Yida Wu has uploaded a new patch set (#36). ( 
http://gerrit.cloudera.org:8080/16318 )

Change subject: IMPALA-9867: Add Support for Spilling to S3: Milestone 1
......................................................................

IMPALA-9867: Add Support for Spilling to S3: Milestone 1

Major Features
1) Local files as buffers for spilling to S3.
2) Async Upload for remote files.
3) Sync remote files deletion after query ends.
4) Local buffer files management.
5) Compatibility of spilling to local and remote.
6) All the errors from hdfs/s3 should terminate the query.

Changes on TmpFile:
* TmpFile is separated into two types of implementation, TmpFileLocal
  and TmpFileRemote.
  TmpFileLocal is used for Spilling to local file system.
  TmpFileRemote is a new type for Spilling to the remote. It contains
  two DiskFiles, one for local buffer, the other for the remote file.
* The DiskFile is an object that contains the information of a pysical
  file for passing to the DiskIOMgr to execute the IO operations on
  that specific file.
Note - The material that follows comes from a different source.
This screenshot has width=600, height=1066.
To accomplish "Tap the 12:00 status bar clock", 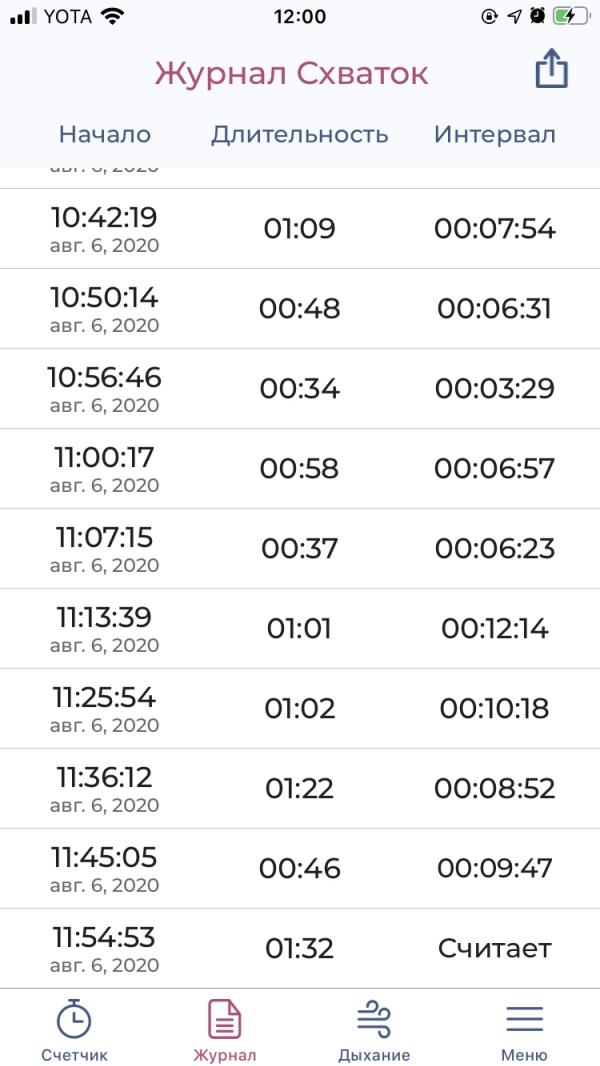I will tap(300, 16).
The DiskFile also contains status information of
  the file,includes DiskFileStatus::INWRITING/PERSISTED/DELETED.
  When the DiskFile is initialized, it is in INWRITING status. If the
  file is persisted into the file system, it would become PERSISTED
  status. If the file is deleted, for example, the local buffer is
  evicted, so the DiskFile status of the buffer file would become
  deleted. After that, if the file is fetching from the remote, the
  DiskFile status of the buffer file would become INWRITING, and then
  PERSISTED if the fetching finishes successfully.

Implementation Details:
1) A new enum type is added to specify the disk type of files,
   indicating where the file physically locates.
   The types include DiskFileType::LOCAL/LOCAL_BUFFER/DFS/S3.
   DiskFileType::LOCAL indicates the file is in the local file system.
   DiskFileType::LOCAL_BUFFER indicates the file is in the local file
   system, and it is the buffer of a remote scratch file.
   DiskFileType::DFS/S3 indicates the file is in the HDFS/S3.
   The local buffer allows the buffer pool to pin(read), but mainly
   for remote files, buffer pool would pin(read) the page from the
   remote file system.
2) Two disk queues have been added to do the file operation jobs.
   Queue name: RemoteS3DiskFileOper/RemoteDfsDiskFileOper
   File operations on the remote disk like upload and fetch should
   be done in these queues. The purpose of the queues is to isolate
   the file operations from normal read/write IO operations in different
   queues. It could increase the efficiency of the file operations by
   not being interrupted during a relatively long execution time, and
   also provide a more accurate control on the thread number working on
   file operation jobs.
   RemoteOperRange is the new type to carry the file operation jobs.
   Previously,we have request types of READ and WRITE.
   Now FILE_FETCH/FILE_UPLOAD are added.
3) The tmp files are physically deleted when the tmp file group is
   deconstructing. For remote files, the entire directory would be
   deleted.
4) The local buffer files management is to control the total size
   of local buffer files and evict files if needed.
   A local buffer file can be evicted if the temporary file has uploaded
   a copy to the remote disk or the query ends.
   There are two modes to decide the sequence of choosing files to be
   evicted first. Default is LIFO, the other is FIFO. It can be
   controlled by startup option remote_tmp_files_avail_pool_lifo.
   Also, a thread TmpFileSpaceReserveThreadLoop in TmpFileMgr is
   running to allow to reserve buffer file space in an async way to
   avoid deadlocks.
   Startup option allow_spill_to_hdfs is added. By default the HDFS path
   is not allowed, but for testcases, the option can be set true to
   allow the use of HDFS path as scratch space for testing only.
   Startup option wait_for_spill_buffer_timeout_s is added to control
   the maximum duration waiting for the buffer in the TmpFileBufferPool.
   Default value is 60, stands for 60 seconds.
5) Spilling to local has higher priority than spilling to remote.
   If no local scratch space is available, temporary data will be
   spilled to remote.
   The first available local directory is used for the local buffer
   for spilling to remote if any remote directory is configured.
   If remote directory is configured without any available local
   scratch space, an error will be returned during initialization.
   The purpose of the design is to simplify the implementation in
   milestone 1 with less changes on the configuration.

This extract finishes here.